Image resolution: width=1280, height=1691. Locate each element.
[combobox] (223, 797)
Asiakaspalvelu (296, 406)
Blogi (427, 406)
...
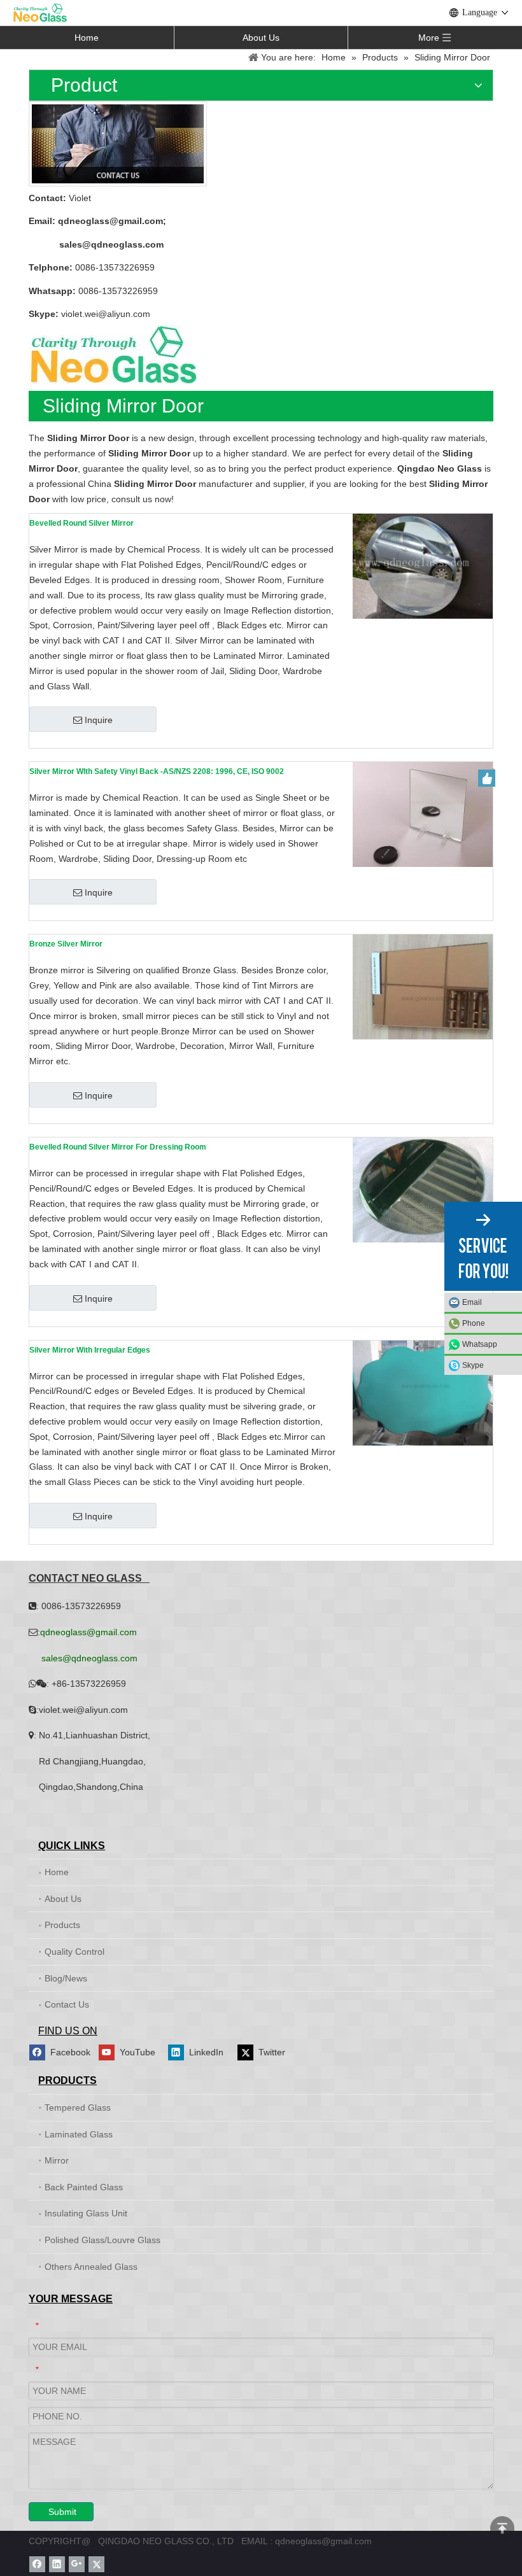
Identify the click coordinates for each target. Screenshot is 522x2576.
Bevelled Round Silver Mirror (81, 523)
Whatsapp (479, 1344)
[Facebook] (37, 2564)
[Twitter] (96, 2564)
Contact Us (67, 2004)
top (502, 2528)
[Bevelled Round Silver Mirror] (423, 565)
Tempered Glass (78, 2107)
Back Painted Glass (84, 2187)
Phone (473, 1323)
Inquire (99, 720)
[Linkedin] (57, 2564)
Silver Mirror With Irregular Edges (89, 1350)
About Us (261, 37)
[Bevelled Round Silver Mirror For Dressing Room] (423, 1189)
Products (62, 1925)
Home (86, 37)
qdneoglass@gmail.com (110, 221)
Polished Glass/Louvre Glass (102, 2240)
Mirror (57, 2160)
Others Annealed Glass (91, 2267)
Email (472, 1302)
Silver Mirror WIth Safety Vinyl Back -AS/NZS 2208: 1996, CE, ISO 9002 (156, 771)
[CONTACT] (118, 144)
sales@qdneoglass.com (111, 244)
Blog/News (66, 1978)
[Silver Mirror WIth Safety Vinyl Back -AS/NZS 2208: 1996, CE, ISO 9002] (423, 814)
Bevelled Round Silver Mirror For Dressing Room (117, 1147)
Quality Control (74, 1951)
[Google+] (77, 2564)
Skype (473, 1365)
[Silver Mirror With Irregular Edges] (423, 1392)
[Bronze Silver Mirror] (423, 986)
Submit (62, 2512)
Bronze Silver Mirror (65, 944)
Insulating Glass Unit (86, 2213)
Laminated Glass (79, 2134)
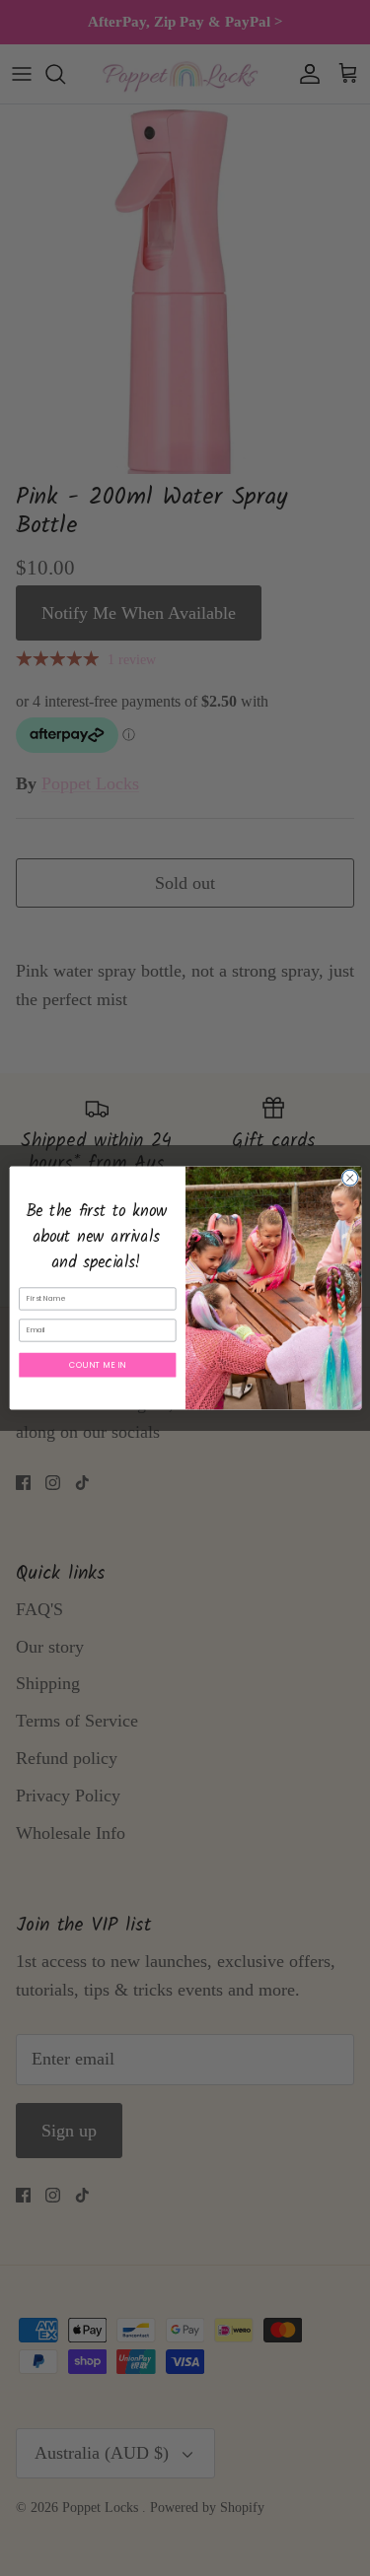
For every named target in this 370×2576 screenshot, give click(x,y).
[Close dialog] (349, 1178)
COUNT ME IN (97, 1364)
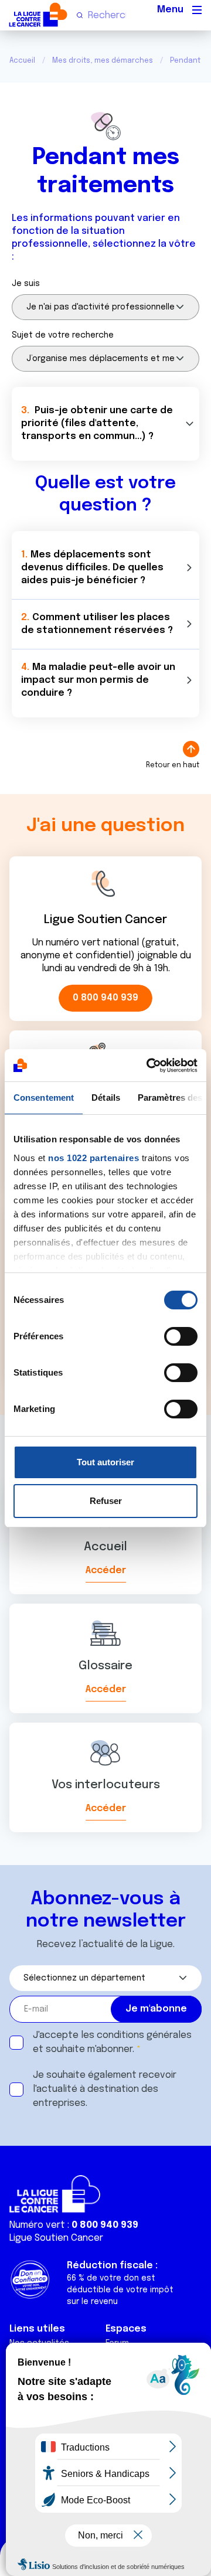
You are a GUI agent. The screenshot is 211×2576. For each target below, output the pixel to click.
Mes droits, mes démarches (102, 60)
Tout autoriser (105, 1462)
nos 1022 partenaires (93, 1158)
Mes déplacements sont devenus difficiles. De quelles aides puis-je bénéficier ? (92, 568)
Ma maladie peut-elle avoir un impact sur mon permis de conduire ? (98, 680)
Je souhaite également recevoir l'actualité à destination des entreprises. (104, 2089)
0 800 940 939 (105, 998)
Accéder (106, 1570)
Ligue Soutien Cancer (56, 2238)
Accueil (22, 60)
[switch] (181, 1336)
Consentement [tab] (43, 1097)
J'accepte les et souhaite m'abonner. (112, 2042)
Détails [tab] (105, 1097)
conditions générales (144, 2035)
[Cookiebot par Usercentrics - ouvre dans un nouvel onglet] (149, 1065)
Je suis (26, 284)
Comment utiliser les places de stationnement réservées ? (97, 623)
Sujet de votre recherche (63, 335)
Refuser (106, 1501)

GOAL OF THE EXERCISE: The response should hold exactly the lines starting at the line with "nos 1022 partenaires (93, 1158)" and ending at the line with "Je suis (26, 284)", and no other line of the material above.

REPLY:
nos 1022 partenaires (93, 1158)
Mes déplacements sont devenus difficiles. De quelles aides puis-je bénéficier ? (92, 568)
Ma maladie peut-elle avoir un impact sur mon permis de conduire ? (98, 680)
Je souhaite également recevoir l'actualité à destination des entreprises. (104, 2089)
0 800 940 939 (105, 998)
Accéder (106, 1570)
Ligue Soutien Cancer (56, 2238)
Accueil (22, 60)
[switch] (181, 1336)
Consentement [tab] (43, 1097)
J'accepte les et souhaite m'abonner. (112, 2042)
Détails [tab] (105, 1097)
conditions générales (144, 2035)
[Cookiebot par Usercentrics - ouvre dans un nouvel onglet] (149, 1065)
Je suis (26, 284)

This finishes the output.